The Estonian Jewish community is the smallest of the Baltic states, and historically, the one that played the least important role in Yiddishland before the Shoah. Indeed, the community never counted more than 4500 members. Although present in Estonia since the fourteenth century, the Jews did not assume a permanent residence in Estonian territory until after 1865, when the czar abolished the decree forbidding them to live there. The cantonists, Jewish soldiers serving in the imperial army, established the community in Tallinn in 1830; that of Tartu was begun in 1866. Synagogues were built in the two cities in 1883 and 1900, respectively; both burned down during the Shoah. Nothing remains of the small Jewish communities of Narva, Valga, Pärnu, and Viljandi, which were destroyed during the war. Jews in Estonia today are in very large part Russian-speaking Jews who arrived after 1945.

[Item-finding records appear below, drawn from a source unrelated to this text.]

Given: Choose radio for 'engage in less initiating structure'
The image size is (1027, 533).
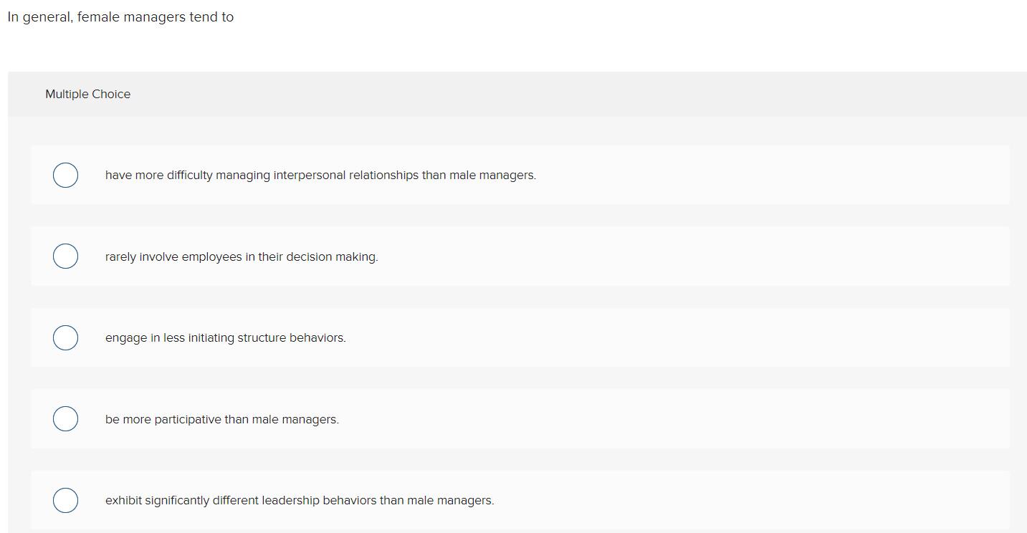Looking at the screenshot, I should point(65,337).
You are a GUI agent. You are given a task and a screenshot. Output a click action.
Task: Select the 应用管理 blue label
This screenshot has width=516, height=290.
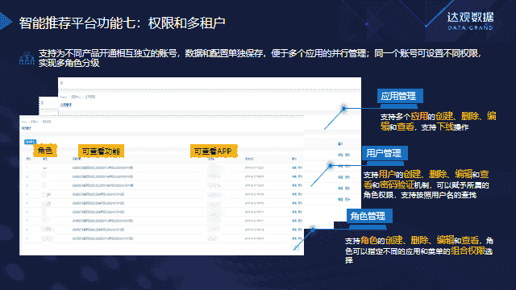[400, 97]
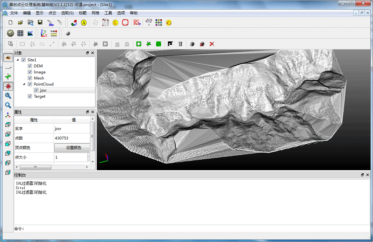Click the ZYX coordinate axes icon
373x242 pixels.
click(x=44, y=33)
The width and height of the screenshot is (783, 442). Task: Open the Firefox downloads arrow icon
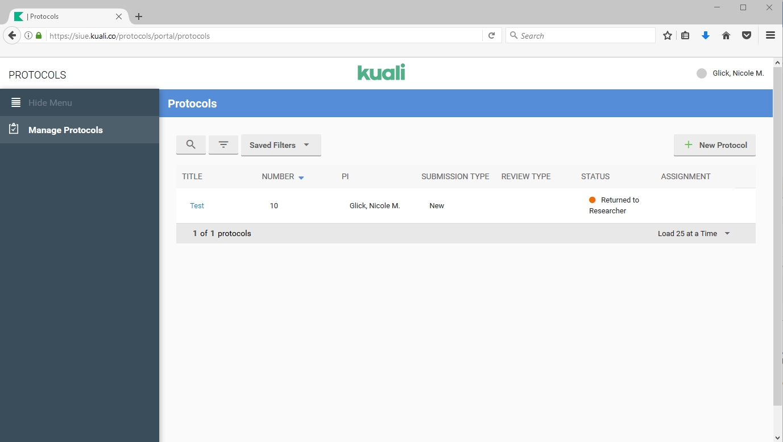click(x=706, y=36)
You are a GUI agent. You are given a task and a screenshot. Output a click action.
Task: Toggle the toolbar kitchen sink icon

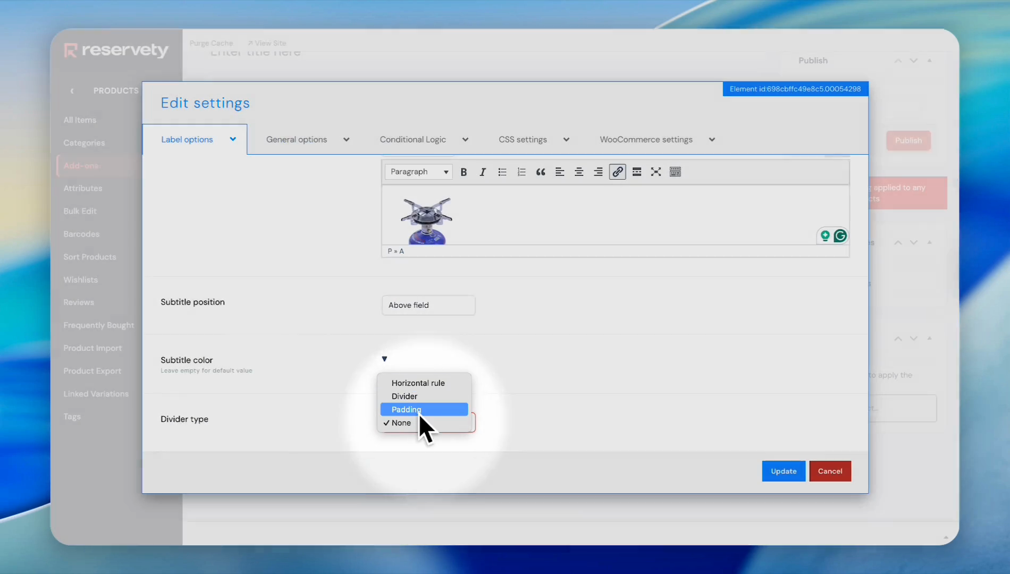[675, 172]
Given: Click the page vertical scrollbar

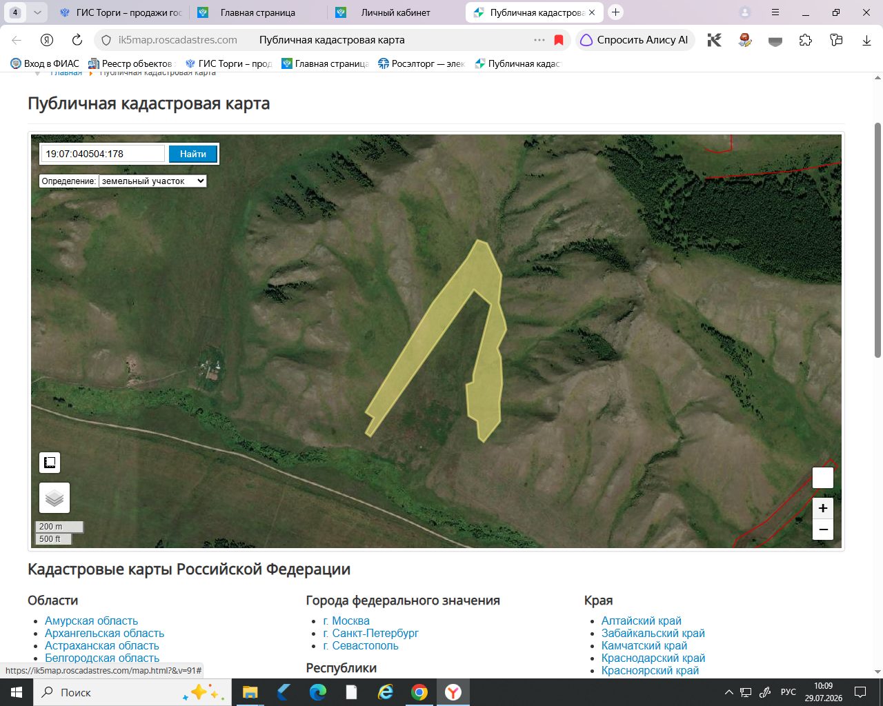Looking at the screenshot, I should click(x=877, y=241).
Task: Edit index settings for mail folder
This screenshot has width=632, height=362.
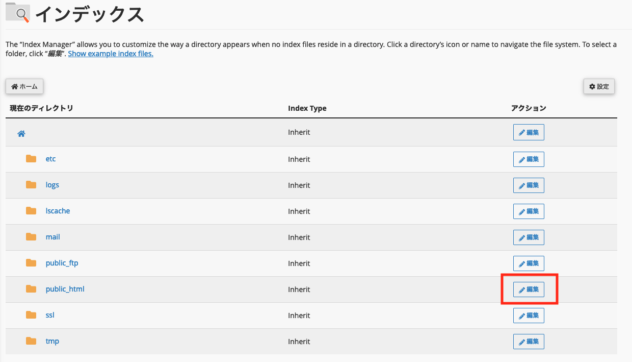Action: pos(529,237)
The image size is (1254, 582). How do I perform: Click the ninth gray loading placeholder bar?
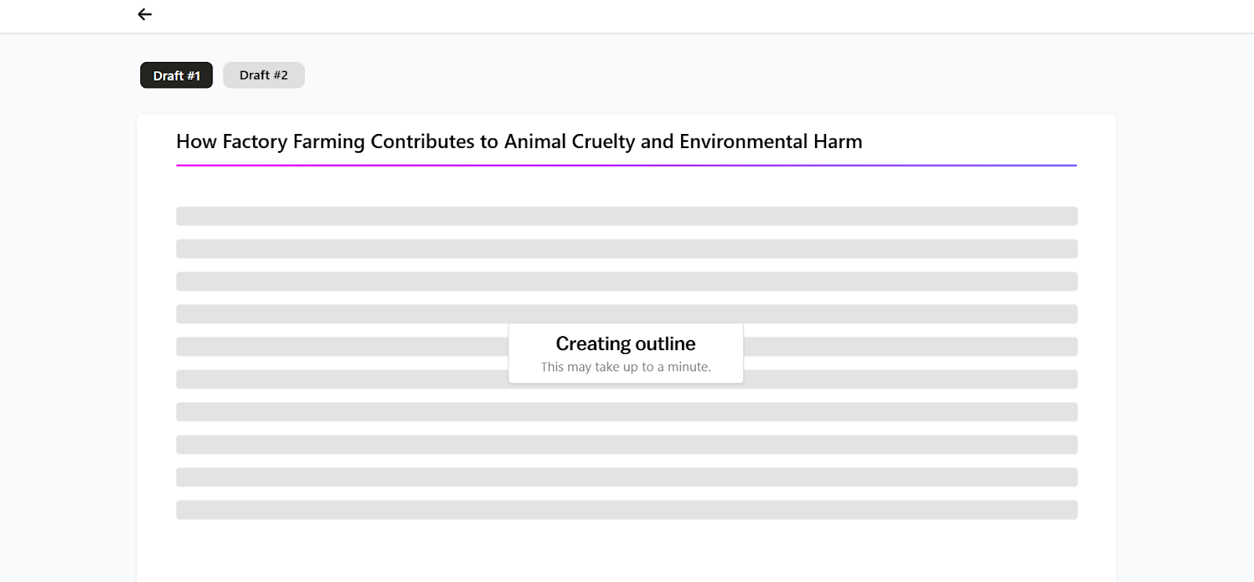[626, 477]
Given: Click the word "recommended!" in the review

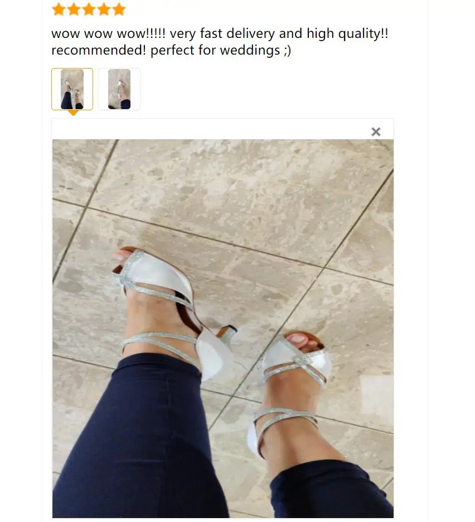Looking at the screenshot, I should (x=99, y=50).
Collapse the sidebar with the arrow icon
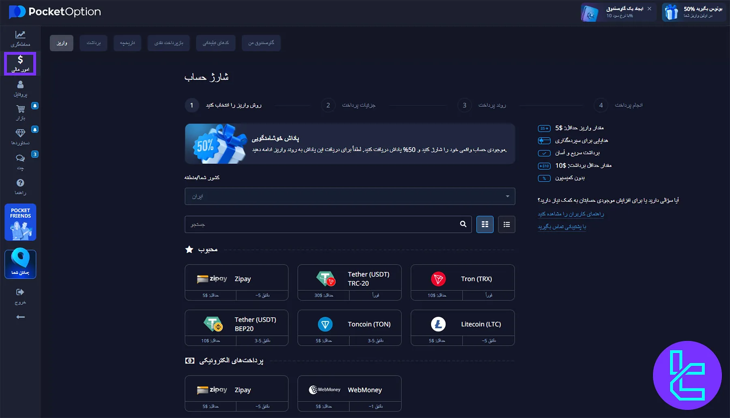The width and height of the screenshot is (730, 418). click(x=20, y=317)
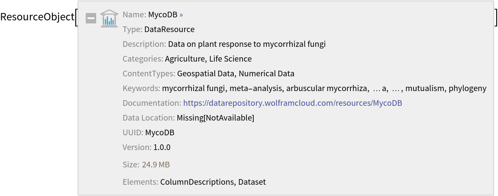Click the DataResource type value
Image resolution: width=498 pixels, height=196 pixels.
169,29
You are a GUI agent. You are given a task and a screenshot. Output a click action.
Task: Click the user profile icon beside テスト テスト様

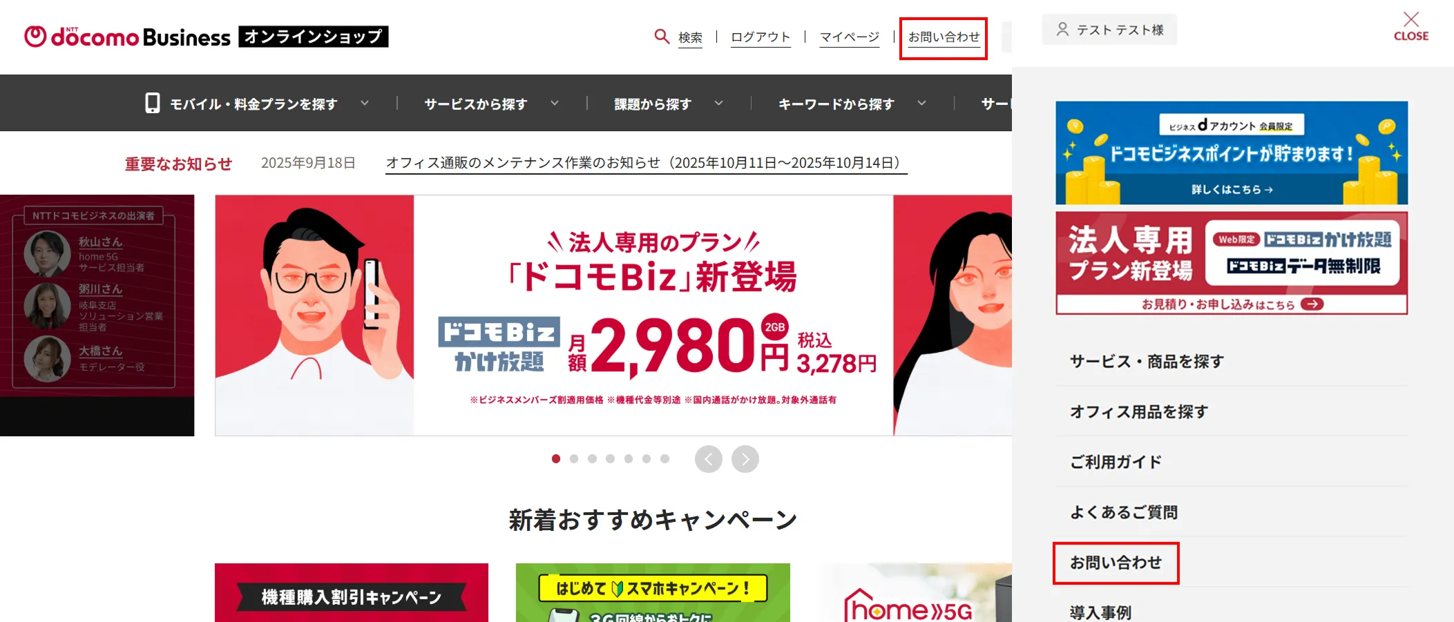click(x=1062, y=30)
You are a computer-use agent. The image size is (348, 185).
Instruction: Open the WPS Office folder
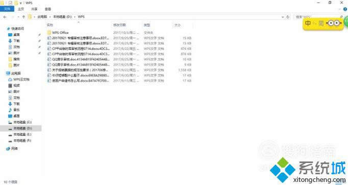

During the interwar period, independent Estonia treated its Jewish minority fairly. Jews enjoyed all the civil liberties granted to other Estonian citizens, and beginning in 1925, cultural autonomy as well. A minority chose to settle in Palestine, where they contributed to the foundation of two famous kibbutzim: Kfar Blum and Ein Gev.

The 1940 Soviet occupation of Estonia put an end to all Jewish communal life: 400 Jews were sent to work camps. The Nazi invasion in July 1941 succeeded in exterminating the community, whose members were killed by the Einsatzgruppen with the active complicity of local collaborators, most notably militants from the Omakaitse Fascist movement. After 1945, the Soviet state outlawed all forms of Jewish cultural activity: all that remained was a small community that maintained the cemetery of Tallinn (which still exists). In contrast, one of the effect of anti-Jewish Soviet policy in terms of higher education was that a number of Jewish students from Moscow, Leningrad (Saint Petersburg), and Kiev went for their studies to the University of Tartu or the Polytechnic Institute of Tallinn, which were considerably more open. Also, during its Soviet occupation, Estonia was a relatively accessible open door for the refuseniks heading toward the United States or Israel. The Jewish community in nearby Finland had helped and continues to aid many Estonian Jews.

Jewish life in Estonia began again in 1988 with the creation of a Jewish Cultural Society and later a school in one of the locations of a former Jewish gymnasium. Since Estonia’s independence in 1991, the Jewish community has become openly active. It scarcely numbers 1000 people (mostly of retirement age) according to official Estonian sources -3000 according to Jewish sources. In October 1993, a law granting economy was passed. Unlike the tendencies in Latvia and, to a lesser degree in Lithuania, the former Estonian Waffen SS receive absolutely no official or public support and the extreme right is hardly visible.